Quick Links

Re: multibyte charater set in levenshtein function

From:	Robert Haas <robertmhaas(at)gmail(dot)com>
To:	Itagaki Takahiro <itagaki(dot)takahiro(at)gmail(dot)com>
Cc:	Alexander Korotkov <aekorotkov(at)gmail(dot)com>, PostgreSQL Hackers <pgsql-hackers(at)postgresql(dot)org>
Subject:	Re: multibyte charater set in levenshtein function
Date:	2010-07-21 01:54:57
Message-ID:	AANLkTikk-kbbKT=JHRrstSZTpUuei9JHTj7-5FAFs8nQ@mail.gmail.com
Views:	Raw Message \| Whole Thread \| Download mbox \| Resend email
Thread:
Lists:	pgsql-hackers

On Tue, Jul 20, 2010 at 3:37 AM, Itagaki Takahiro
<itagaki(dot)takahiro(at)gmail(dot)com> wrote:
> 2010/7/13 Alexander Korotkov <aekorotkov(at)gmail(dot)com>:
>> Anyway I think that overhead is not ignorable. That's why I have splited
>> levenshtein_internal into levenshtein_internal and levenshtein_internal_mb,
>> and levenshtein_less_equal_internal into levenshtein_less_equal_internal and
>> levenshtein_less_equal_internal_mb.
>
> Thank you for good measurement!
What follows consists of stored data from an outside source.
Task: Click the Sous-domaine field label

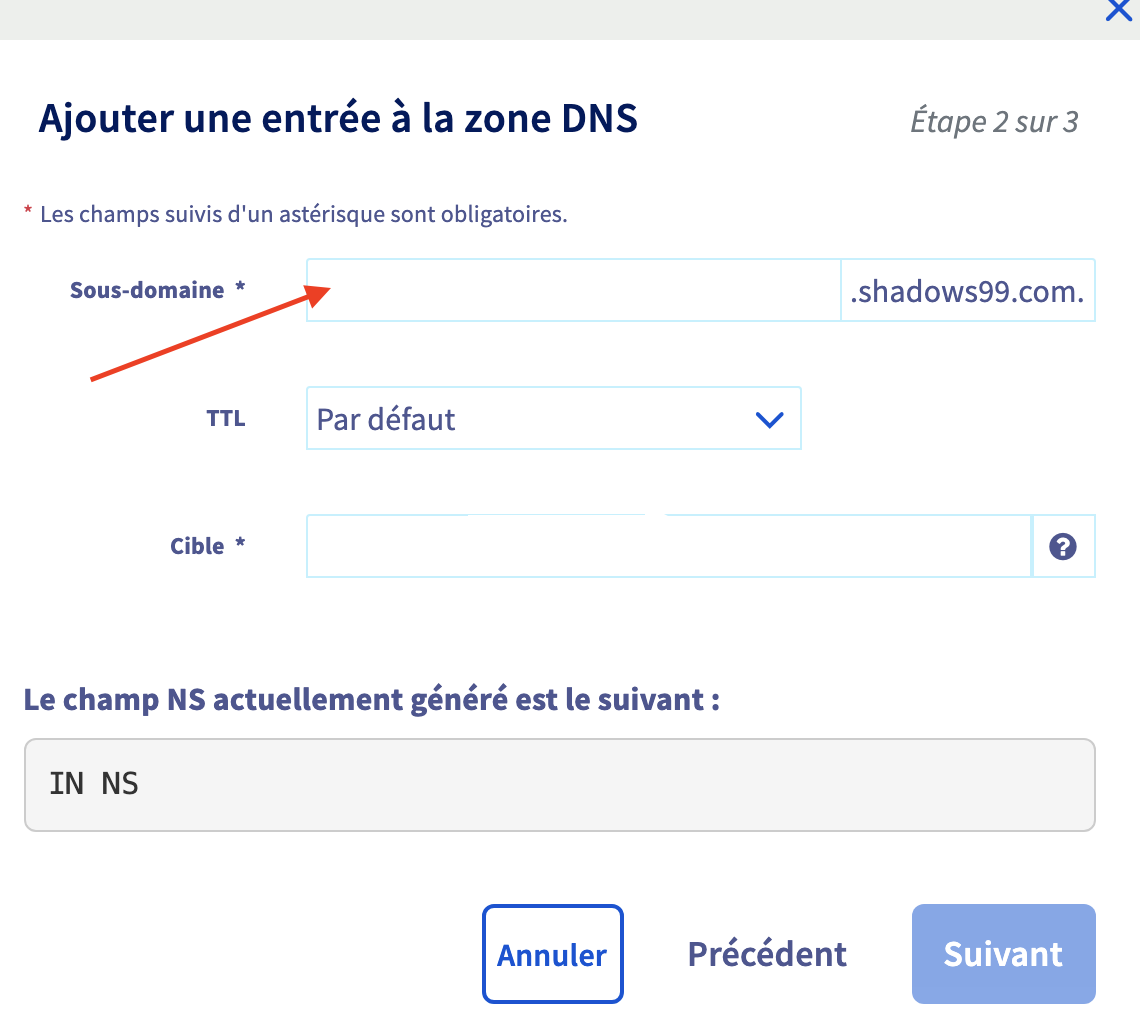Action: pos(147,290)
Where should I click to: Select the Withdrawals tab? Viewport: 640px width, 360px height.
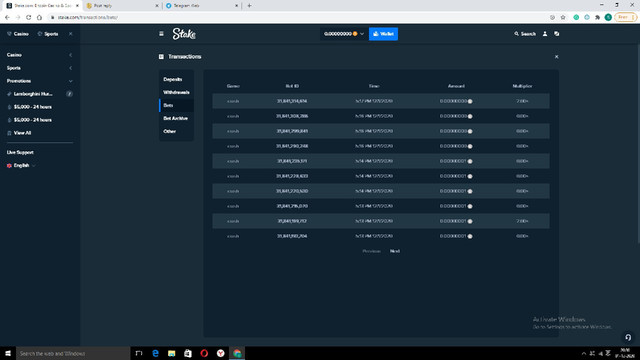coord(176,92)
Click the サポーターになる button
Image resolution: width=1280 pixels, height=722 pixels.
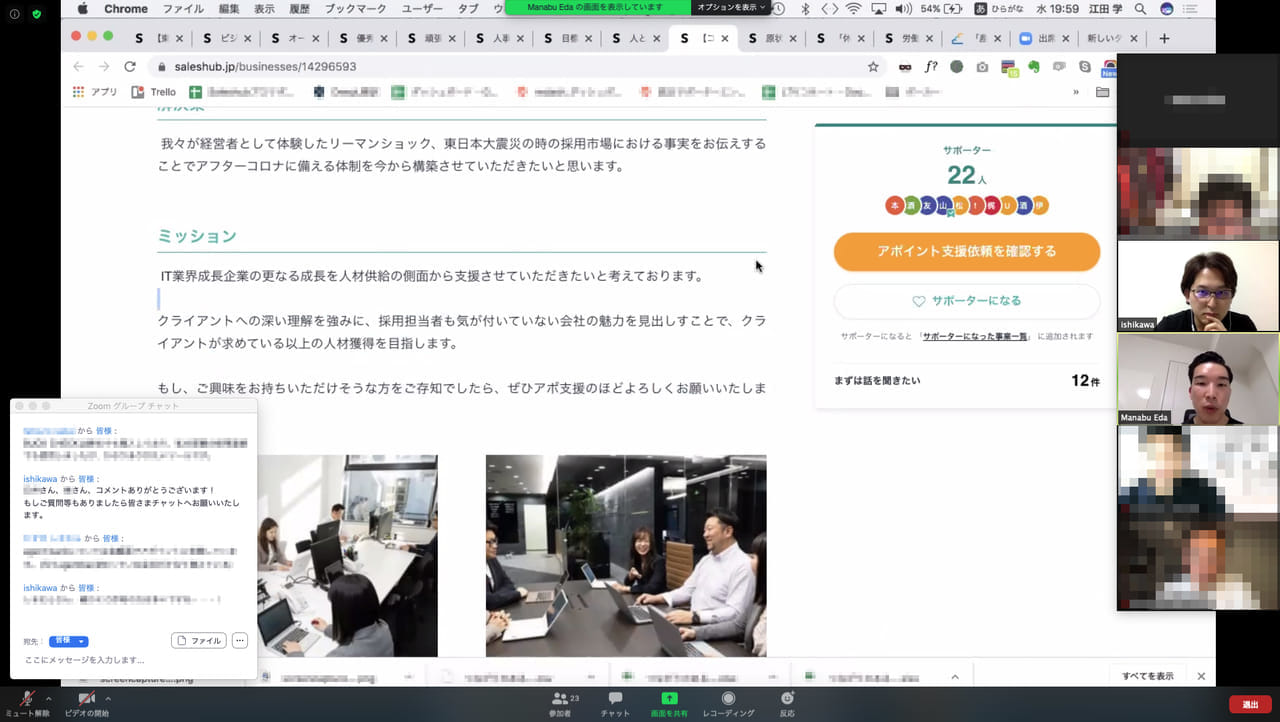click(966, 299)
Then, it's reasonable to have multiple
> implementations. It also has documentation. I'll change status of the
> patch to "Ready for Committer".
>
> The patch is good enough except argument types for some functions.
> For example:
> - char* vs. const char*
> - text* vs. const char* + length
> I hope committers would check whether there are better types for them.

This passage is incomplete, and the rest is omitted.